The government suffered two serious setbacks as a result of court decisions this week. Former President Robert Kocharian was released from preventive detention by court order after paying a bail of 2 billion AMD (equivalent to around 4 million USD). He is currently on trial for charges of overthrowing the constitutional order for his role in the suppression of peaceful demonstrations following the presidential elections in 2008. A day later, another court, rejected a petition from the prosecutor's office to arrest the leader of the Prosperous Armenia Party, Gagik Tsarukyan who is accused of election fraud. The Armenian parliament had earlier lifted his parliamentary immunity and authorised his arrest.
The government remains locked in a dispute with the Judiciary regarding judicial reforms and appointments. On Tuesday the government pushed through constitutional amendments that allows for the removal of judges of the constitutional court who have served more than twelve years, and also opens the way for a change of the president of the court. The government has made it clear it was pushing ahead with the reforms despite accusations that its acts were a power grab at the expense of the independence of the judiciary.
In Georgia parliament has also approved in the first and second readings long debated constitutional changes that satisfy demands by opposition and civil society groups for changes in the way parliament is elected. Parliamentary elections are scheduled to take place in Georgia in October. But the two main opposition parties, National Movement and European Georgia, boycotted the parliaments proceedings, demanding the release of an opposition leader, Giorgi Rurua, currently in prison.

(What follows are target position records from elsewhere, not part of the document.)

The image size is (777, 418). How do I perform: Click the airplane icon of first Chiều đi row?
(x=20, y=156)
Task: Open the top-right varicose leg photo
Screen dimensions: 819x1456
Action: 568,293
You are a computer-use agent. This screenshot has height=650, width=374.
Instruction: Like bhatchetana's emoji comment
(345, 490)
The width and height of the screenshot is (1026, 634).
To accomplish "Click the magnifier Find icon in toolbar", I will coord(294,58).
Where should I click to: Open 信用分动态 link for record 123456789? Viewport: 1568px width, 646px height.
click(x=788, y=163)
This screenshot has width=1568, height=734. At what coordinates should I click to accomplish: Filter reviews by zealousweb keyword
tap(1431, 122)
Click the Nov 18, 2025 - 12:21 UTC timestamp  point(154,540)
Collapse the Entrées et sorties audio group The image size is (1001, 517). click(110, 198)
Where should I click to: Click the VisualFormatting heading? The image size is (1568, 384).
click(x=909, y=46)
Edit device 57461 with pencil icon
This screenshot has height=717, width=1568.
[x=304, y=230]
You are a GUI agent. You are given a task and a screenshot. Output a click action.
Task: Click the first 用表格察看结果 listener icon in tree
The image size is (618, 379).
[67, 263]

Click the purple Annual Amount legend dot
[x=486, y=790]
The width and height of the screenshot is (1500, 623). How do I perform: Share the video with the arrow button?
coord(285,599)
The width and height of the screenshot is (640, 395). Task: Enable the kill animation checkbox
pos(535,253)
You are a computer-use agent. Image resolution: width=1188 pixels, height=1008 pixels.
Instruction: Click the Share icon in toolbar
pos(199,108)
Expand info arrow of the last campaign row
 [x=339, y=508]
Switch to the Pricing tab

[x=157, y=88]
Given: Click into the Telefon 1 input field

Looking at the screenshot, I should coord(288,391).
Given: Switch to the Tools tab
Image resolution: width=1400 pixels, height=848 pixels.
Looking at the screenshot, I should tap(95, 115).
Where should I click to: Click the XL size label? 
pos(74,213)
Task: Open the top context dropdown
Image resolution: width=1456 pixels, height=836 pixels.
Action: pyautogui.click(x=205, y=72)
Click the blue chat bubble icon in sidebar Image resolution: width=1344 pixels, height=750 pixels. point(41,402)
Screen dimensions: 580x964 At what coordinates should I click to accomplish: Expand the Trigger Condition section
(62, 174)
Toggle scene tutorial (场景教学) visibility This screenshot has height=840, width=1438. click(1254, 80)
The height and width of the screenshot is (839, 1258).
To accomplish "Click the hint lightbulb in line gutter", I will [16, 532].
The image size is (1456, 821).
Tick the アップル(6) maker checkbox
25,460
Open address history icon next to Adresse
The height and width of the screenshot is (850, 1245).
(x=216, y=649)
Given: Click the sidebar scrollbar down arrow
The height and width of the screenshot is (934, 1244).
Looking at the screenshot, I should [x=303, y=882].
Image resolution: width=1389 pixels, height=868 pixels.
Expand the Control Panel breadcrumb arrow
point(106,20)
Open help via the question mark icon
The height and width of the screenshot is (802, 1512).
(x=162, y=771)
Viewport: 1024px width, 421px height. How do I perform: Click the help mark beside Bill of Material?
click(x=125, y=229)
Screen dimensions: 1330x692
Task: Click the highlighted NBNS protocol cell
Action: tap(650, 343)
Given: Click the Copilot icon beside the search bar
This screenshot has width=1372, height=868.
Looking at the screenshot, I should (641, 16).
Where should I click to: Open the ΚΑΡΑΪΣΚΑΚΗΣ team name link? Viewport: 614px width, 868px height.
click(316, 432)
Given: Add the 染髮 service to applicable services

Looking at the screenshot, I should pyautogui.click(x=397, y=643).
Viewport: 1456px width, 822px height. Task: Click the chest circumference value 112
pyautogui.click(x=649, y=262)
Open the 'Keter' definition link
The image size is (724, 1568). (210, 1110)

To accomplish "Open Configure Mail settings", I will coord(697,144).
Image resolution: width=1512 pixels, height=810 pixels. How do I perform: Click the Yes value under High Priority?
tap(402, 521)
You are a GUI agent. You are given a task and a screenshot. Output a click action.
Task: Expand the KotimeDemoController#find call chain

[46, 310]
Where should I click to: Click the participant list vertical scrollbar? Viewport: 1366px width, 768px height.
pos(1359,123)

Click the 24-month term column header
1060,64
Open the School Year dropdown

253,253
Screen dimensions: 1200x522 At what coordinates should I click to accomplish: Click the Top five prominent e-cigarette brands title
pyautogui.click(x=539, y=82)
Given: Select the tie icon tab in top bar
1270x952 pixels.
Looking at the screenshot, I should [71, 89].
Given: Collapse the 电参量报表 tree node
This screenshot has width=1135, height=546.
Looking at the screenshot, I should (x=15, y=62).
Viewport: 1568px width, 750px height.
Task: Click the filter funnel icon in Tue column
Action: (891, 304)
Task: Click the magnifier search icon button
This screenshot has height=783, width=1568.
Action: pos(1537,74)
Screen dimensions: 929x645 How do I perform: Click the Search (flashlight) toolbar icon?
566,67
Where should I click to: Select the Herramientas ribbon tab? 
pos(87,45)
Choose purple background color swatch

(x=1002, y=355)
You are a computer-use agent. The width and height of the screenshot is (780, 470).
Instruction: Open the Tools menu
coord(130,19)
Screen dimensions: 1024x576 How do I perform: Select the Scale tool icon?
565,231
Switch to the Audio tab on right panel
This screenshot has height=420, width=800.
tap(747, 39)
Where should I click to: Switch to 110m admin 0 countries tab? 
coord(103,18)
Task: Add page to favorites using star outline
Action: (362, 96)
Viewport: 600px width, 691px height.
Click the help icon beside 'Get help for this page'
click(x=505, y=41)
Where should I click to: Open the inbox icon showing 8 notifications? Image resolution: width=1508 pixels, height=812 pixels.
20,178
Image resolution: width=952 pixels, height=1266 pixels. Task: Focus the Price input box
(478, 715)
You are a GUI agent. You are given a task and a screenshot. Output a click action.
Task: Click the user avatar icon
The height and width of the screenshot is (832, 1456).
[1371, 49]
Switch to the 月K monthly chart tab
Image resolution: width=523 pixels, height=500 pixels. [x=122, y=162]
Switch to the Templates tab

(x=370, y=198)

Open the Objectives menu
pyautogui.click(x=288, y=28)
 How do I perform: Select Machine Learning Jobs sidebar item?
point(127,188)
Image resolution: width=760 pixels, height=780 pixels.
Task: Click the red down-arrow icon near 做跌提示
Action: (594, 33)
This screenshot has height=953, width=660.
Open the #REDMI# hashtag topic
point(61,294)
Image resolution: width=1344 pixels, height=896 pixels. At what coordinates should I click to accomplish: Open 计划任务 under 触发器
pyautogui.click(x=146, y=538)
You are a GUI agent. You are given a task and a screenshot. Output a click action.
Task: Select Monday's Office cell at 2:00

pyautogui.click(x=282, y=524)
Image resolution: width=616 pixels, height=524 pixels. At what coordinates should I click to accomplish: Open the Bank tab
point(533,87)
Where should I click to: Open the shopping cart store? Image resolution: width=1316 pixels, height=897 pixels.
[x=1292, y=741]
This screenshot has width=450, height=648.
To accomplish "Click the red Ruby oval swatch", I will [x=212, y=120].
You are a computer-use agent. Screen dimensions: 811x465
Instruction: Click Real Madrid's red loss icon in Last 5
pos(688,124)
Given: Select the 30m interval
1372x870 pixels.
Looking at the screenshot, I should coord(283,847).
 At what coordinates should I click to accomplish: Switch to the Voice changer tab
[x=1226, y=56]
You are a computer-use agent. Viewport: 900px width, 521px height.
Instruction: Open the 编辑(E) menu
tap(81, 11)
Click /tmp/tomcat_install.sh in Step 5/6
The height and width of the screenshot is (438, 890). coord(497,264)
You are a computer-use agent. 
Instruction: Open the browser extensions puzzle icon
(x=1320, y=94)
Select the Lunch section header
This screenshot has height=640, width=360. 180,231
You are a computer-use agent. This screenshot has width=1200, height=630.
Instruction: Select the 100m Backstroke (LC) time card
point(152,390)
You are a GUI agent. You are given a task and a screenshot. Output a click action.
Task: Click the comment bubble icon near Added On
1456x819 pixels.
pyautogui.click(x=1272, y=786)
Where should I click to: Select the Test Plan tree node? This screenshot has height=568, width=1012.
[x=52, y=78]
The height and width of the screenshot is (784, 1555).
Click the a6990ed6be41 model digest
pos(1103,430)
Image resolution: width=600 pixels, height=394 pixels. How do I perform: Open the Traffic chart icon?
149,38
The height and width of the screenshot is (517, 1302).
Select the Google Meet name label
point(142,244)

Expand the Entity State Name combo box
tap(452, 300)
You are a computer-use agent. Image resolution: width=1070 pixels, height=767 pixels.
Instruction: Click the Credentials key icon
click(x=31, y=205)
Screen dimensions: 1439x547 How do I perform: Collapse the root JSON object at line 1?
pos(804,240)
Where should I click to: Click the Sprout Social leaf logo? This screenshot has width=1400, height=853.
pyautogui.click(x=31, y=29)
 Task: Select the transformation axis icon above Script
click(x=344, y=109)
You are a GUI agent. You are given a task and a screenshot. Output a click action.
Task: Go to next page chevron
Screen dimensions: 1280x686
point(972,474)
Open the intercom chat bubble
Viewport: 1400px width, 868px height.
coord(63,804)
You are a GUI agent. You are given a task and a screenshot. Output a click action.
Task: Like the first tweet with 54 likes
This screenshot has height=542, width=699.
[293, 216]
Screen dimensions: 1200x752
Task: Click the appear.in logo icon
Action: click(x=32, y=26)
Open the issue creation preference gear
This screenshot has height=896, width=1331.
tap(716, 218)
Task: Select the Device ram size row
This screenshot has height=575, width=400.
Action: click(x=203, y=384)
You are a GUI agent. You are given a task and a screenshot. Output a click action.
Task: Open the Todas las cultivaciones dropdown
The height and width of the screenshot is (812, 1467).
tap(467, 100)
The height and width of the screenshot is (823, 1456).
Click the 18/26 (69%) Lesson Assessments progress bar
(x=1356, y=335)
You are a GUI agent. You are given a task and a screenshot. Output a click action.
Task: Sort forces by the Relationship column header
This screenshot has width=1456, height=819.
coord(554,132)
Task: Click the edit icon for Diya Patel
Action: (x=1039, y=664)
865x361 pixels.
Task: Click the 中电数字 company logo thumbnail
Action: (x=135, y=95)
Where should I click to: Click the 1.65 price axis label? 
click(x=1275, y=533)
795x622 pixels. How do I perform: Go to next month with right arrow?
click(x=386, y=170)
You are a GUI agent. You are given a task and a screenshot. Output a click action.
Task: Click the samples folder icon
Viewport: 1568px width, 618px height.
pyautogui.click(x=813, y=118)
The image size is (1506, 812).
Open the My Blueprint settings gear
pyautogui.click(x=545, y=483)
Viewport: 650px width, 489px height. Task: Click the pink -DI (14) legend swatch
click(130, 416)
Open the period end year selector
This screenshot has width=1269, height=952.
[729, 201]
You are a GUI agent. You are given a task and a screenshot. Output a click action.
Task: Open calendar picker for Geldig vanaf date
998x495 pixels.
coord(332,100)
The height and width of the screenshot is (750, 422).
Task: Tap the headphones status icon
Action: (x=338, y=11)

The changes are part of a deal, brokered by a number of Tbilisi based western diplomats that changes the way parliament is elected, reducing the number of majoritarian seats down to 30 and fixing the election threshold at 1 % of votes. The changes will also ensure that no party that secures less than 40 % of votes could claim a majority of seats in the Parliament, and therefore, from forming the government on its own.
Controversy in Georgia over the composition of the judiciary has been a common feature for the last three decades, and despite many attempts at reforms the topic remains contentious and caught in partisan politics.
In both countries, the issue of checks and balances has been a long standing problem and judicial reform remains in many respects as elusive as ever.